::: TEXT SEGMENT
Alabama Rental Application Form

Last Updated: September 16, 2025 by Noel Krasomil

An Alabama rental application form is the first step to filling your vacancy. It’s how you’ll find great tenants, secure steady rental income, and protect your investment. Today’s landlords have access to helpful tools to simplify the application process — we’ll introduce you to them. 

In this guide, we’ll cover Alabama rental applications from A to Z. Let’s discuss the information application forms should collect, tenant screening best practices, rental application laws, and more.

Information to Collect 

Whether you use a printable free application template or an online rental application, your Alabama application form should collect the following: 

  • Names of applicants, co-applicants, and co-signers
  • Phone number
  • Email address
  • Social Security number
  • Date of birth
  • Details of current and past residences
  • Employment, rental, and income history
  • Rental and professional references
  • Vehicles
  • Pets
  • Smoking status 
  • Emergency contact 

Since rental applications collect sensitive renter details, laws dictate:

  • The information landlords can collect
  • The types of questions they can ask to gather it
  • How they use applications to make decisions

We’ll go into detail on these laws, but first, let’s cover tenant screening. 

Quick Guide to Screening a Tenant 

The following steps cover the basics of responsible tenant screening in The Yellowhammer State:

1. Pre-Screen 

Pre-screeners can help you determine if a renter is a good fit for your property before they officially apply. After a renter finds your listing, pre-screeners ask for: 

  • Contact information
  • Move-in timeline
  • Employment and income
  • Self-declared credit score
  • Household size, pets, and smoking status 

Pre-screeners can help you sort through leads, but they don’t replace your official Alabama rental application form. 

2. Conduct Showings 

Before you know it, it will be time to show the rental to prospective renters. Host open houses and schedule home tours to meet potential renters in person.

3. Distribute and Collect Applications 

Share your Alabama rental application with interested renters. When collecting the completed forms, check that applicants have: 

  • Signed the consent and acknowledgment section
  • Submitted the application fee

You can streamline the process of sending and receiving applications with an online free rental application

Alabama Application Laws

Different states set their own laws regarding: 

  • Landlord-tenant rights
  • The questions landlords can ask on an application
  • Whether or not landlords can use information from applications to deny an applicant

The Alabama Fair Housing Law outlines Alabama’s rental application policies. Here’s what you need to know: 

Source of income: Landlords in Alabama can legally consider an applicant’s source of income when making a decision. 

Criminal history: There are no laws in Alabama prohibiting landlords from considering the results of a criminal background check.
::::::
> BRIEF: Carry on with the guide to Alabama rental applications, picking up right after its final sentence.
::: SUPPLIED MATERIAL
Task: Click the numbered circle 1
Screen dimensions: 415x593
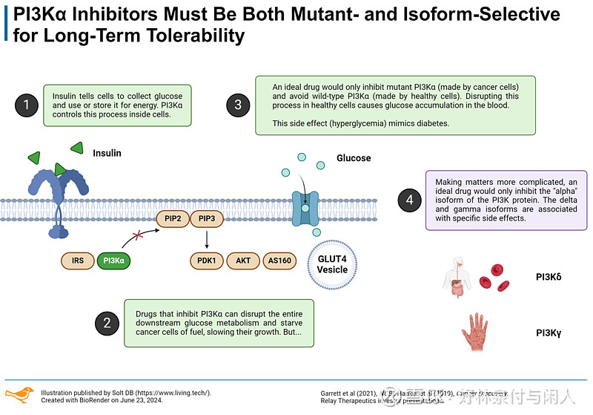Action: (x=27, y=105)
::::::
> TASK RESPONSE:
Eviction history: Alabama law doesn’t prevent the use of eviction records during tenant screening. 

Portable tenant screening reports: You can use portable tenant screening reports in Alabama, but state law doesn’t require landlords to accept them. 

Pets, ESAs, and Service Animals

More than half of Alabama households own pets. If you haven’t already included a section for animals in your Alabama rental application, now’s a great time to do so. 

You can’t legally discriminate against applicants who have an Emotional Support Animal (ESA) or service animal. However, tenants must pay for any damages their animal causes. 

Pet information: Ask about pets, ESAs, and service animals in the application. 

Fair Housing Act: This federal law prohibits landlords from: 

  • Discriminating against applicants based on their ESA/service animal
  • Charging tenants a pet deposit, pet rent, or pet fee for their ESA/service animal 
  • Denying housing based on their ESA/service animal’s breed, size, or weight 

Federal Application Laws

Attention all Alabama landlords! These are the federal laws you must follow when renting out a house or apartment: 

Fair Credit Reporting Act (FCRA): You must obtain an applicant’s written consent to conduct a credit check. If you deny an applicant based on credit history, you must inform them (Fair Credit Reporting Act).

Equal Credit Opportunity Act (ECOA): The ECOA protects renters who have received public assistance and regulates how landlords assess rental applications and credit reports (Equal Credit Opportunity Act).

Fair Housing Act (FHA): Landlords and any employees who select renters can’t deny housing based on:

  • Race
  • Color
  • National origin
  • Religion
  • Sex
  • Familial status
  • Disability 

The FHA prevents landlords from asking questions about FHA-protected characteristics, offering unequal rental terms, or practicing discriminatory advertising (Fair Housing Act).

Americans with Disabilities Act (ADA): Landlords can’t deny renters solely based on a disability, and they must accommodate the individual’s condition (Americans with Disabilities Act).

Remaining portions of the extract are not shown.